Steve
Gruber – Director of Communications Mayor’s Alliance for NYC’s Animals
Hearing before the New York City Council’s Committee on Health Friday, September 13, 2024
T2024-2365
Oversight - The State of Animal Rescue in New York City
T2024-2364
A Local Law to amend the administrative code of the city of New York, in relation to the regulation of pet dealers and prohibiting the sale of dogs and cats in retail pet stores, and to repeal section 17-1706 of such code, relating to the exemptions for shelter and rescue partners
My name is Steve Gruber I’m the Director of Communications for the Mayor’s Alliance for NYC’s Animals. I’d like to thank City Council Speaker Adrienne Adams and Health Committee Chair Lynn Schulman for the opportunity to speak today about the state of animal rescue in New York City.

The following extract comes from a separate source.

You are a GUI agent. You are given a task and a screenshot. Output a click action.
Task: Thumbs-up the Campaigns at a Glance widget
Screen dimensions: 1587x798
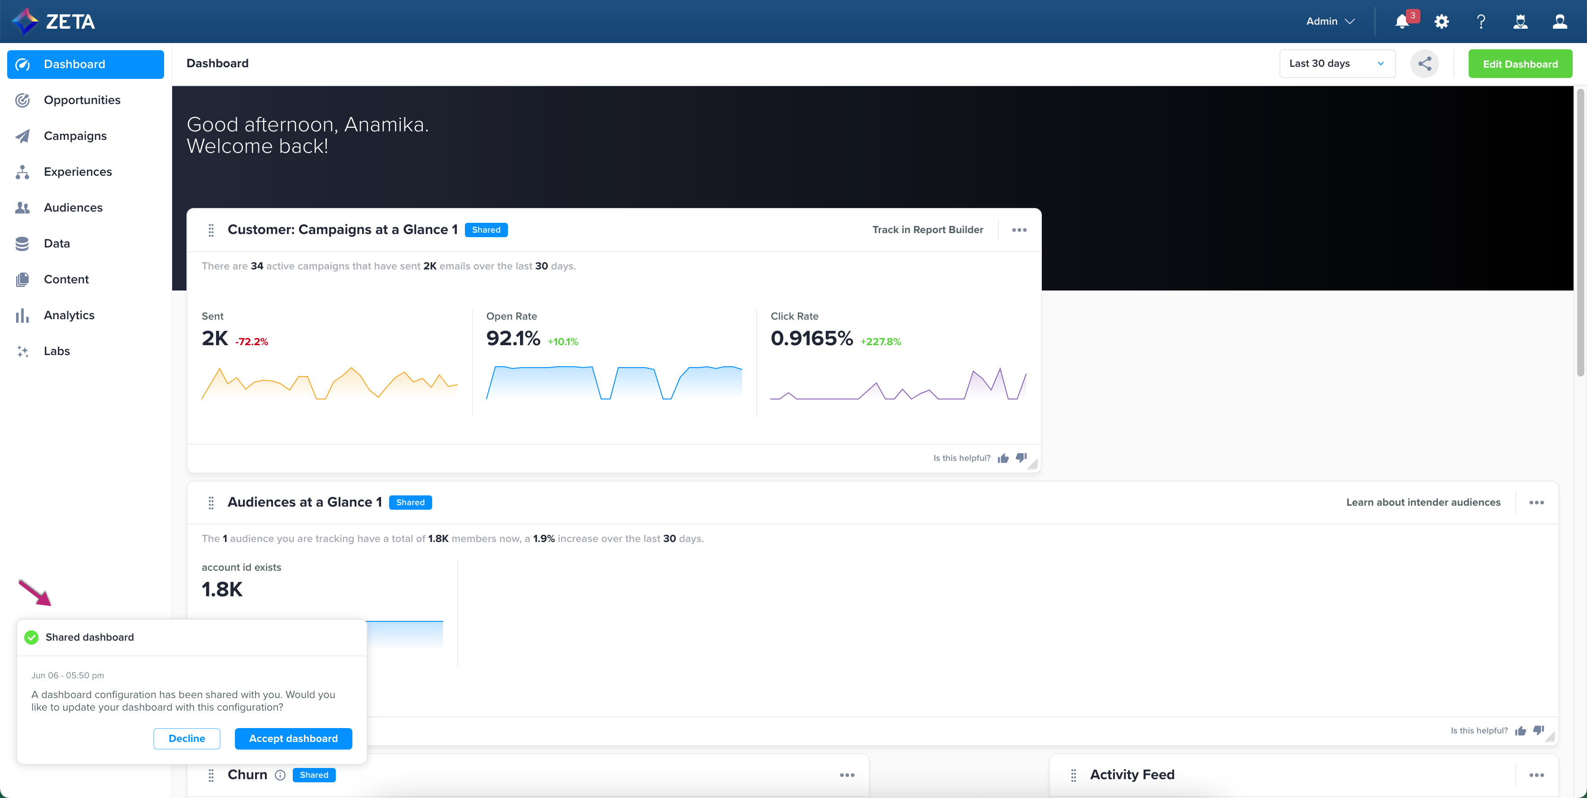(1003, 458)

This week we received a call from a concerned pet owner in the Bronx. He reached out to the Mayor’s Alliance on behalf of some of his neighbors – seniors on fixed incomes – seeking free or at least affordable spay/neuter services. Their landlord has been pressuring them to get their cats altered because other tenants are complaining about the yowling and urine odor coming from the intact cats’ apartments. Frustrated by their inability to find affordable spay/neuter services, one neighbor released her cat outdoors. Another neighbor relinquished her cat to a shelter. Now, Yardia and Crystal, the two remaining pet owners with intact cats, are desperately trying to find an affordable spay/neuter provider so they can keep their cats. We’re working with the ASPCA to try to secure appointments for them.
To me, the plight of these pet owners pretty much sums up the current state of animal rescue in New York City.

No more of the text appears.